Sun GlassFish Enterprise Server v2.1.1 High Availability Administration Guide

Algorithm

Enterprise Server uses a randomization and round-robin algorithm for RMI-IIOP load balancing and failover.

When an RMI-IIOP client first creates a new InitialContext object, the list of available Enterprise Server IIOP endpoints is randomized for that client. For that InitialContext object, the load balancer directs lookup requests and other InitialContext operations to the first endpoint on the randomized list. If the first endpoint is not available then the second endpoint in the list is used, and so on.

Each time the client subsequently creates a new InitialContext object, the endpoint list is rotated so that a different IIOP endpoint is used for InitialContext operations.

When you obtain or create beans from references obtained by an InitialContext object, those beans are created on the Enterprise Server instance serving the IIOP endpoint assigned to the InitialContext object. The references to those beans contain the IIOP endpoint addresses of all Enterprise Server instances in the cluster.
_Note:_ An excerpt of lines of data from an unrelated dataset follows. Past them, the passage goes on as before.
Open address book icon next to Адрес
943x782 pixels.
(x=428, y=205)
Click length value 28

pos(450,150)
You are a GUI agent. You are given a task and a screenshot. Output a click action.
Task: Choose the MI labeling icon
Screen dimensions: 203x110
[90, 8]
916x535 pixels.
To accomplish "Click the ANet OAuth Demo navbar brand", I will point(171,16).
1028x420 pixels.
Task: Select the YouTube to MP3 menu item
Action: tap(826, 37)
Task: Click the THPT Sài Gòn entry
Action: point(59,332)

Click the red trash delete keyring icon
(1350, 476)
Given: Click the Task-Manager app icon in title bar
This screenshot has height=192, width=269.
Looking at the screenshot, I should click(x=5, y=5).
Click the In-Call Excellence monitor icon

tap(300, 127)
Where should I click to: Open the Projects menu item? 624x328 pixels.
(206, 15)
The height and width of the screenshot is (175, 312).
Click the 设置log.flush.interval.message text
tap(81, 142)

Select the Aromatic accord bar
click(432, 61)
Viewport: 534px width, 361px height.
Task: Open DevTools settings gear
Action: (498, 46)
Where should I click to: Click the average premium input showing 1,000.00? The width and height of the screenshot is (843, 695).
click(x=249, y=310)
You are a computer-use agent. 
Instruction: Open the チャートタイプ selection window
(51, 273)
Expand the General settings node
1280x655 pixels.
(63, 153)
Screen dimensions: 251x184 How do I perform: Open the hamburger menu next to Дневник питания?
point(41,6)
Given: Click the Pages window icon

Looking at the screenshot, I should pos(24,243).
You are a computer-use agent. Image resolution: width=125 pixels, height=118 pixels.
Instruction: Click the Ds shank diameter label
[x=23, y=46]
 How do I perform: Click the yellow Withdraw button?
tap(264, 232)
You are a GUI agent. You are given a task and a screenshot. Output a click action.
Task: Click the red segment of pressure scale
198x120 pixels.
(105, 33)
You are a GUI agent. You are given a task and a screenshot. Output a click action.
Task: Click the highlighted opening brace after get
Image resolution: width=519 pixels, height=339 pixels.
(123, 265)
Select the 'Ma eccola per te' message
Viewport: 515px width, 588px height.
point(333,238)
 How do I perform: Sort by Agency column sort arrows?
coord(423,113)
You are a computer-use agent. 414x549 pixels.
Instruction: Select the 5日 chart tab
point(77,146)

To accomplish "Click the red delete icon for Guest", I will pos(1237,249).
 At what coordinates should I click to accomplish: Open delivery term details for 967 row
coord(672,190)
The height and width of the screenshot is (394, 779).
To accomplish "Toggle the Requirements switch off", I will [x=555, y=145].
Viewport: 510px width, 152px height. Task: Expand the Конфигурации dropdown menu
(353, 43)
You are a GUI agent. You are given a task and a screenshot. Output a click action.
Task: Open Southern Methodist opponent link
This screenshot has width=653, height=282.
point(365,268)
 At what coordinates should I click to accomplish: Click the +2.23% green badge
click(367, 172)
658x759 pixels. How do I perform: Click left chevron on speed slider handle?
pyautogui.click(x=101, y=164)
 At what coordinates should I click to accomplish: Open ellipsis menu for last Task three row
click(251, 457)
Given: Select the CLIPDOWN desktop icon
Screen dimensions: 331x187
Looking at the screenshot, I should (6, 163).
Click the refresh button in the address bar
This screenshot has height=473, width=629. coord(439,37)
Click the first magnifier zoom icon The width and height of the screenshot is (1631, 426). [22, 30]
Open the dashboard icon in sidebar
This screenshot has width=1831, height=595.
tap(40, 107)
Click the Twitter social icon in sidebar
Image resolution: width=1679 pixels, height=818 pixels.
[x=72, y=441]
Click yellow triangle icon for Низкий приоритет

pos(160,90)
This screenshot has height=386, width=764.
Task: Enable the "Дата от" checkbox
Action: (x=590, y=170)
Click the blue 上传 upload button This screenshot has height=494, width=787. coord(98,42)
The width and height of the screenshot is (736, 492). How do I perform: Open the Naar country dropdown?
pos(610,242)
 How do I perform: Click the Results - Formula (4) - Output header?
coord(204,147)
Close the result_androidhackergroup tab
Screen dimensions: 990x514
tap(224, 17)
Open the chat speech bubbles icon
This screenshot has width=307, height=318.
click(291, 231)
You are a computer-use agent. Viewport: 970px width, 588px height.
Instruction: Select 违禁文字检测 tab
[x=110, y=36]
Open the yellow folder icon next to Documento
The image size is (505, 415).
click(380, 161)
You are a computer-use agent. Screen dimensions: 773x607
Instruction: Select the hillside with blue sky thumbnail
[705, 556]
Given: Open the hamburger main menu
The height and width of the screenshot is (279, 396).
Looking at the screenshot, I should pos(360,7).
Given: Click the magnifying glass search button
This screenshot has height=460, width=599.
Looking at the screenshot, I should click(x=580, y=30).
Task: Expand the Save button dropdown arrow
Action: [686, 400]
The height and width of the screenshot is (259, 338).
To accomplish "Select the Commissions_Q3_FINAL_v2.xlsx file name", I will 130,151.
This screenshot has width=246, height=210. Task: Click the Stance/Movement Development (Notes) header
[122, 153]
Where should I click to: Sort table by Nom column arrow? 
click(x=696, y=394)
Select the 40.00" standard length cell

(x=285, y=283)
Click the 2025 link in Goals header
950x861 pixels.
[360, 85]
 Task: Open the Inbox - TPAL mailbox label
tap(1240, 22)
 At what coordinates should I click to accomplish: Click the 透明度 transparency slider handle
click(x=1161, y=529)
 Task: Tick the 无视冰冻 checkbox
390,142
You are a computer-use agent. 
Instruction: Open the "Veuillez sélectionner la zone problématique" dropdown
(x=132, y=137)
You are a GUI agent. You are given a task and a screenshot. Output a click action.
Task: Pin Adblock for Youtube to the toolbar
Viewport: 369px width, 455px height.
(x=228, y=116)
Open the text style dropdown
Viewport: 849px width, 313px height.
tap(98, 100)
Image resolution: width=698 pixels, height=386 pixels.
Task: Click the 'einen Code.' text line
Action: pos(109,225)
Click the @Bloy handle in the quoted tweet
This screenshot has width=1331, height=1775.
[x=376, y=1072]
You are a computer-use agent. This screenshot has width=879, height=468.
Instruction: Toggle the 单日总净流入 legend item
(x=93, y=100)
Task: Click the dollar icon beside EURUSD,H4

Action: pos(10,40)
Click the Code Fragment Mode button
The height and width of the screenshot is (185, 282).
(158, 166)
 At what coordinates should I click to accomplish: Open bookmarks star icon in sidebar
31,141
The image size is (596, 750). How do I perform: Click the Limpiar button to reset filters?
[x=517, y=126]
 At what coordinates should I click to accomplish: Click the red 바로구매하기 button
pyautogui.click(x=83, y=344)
The primary endpoint is the bean endpoint corresponding to the InitialContext endpoint used to look up or create the bean. The other IIOP endpoints in the cluster are designated as alternate endpoints. If the bean's primary endpoint becomes unavailable, further requests on that bean fail over to one of the alternate endpoints.

You can configure RMI-IIOP load balancing and failover to work with applications running in the ACC.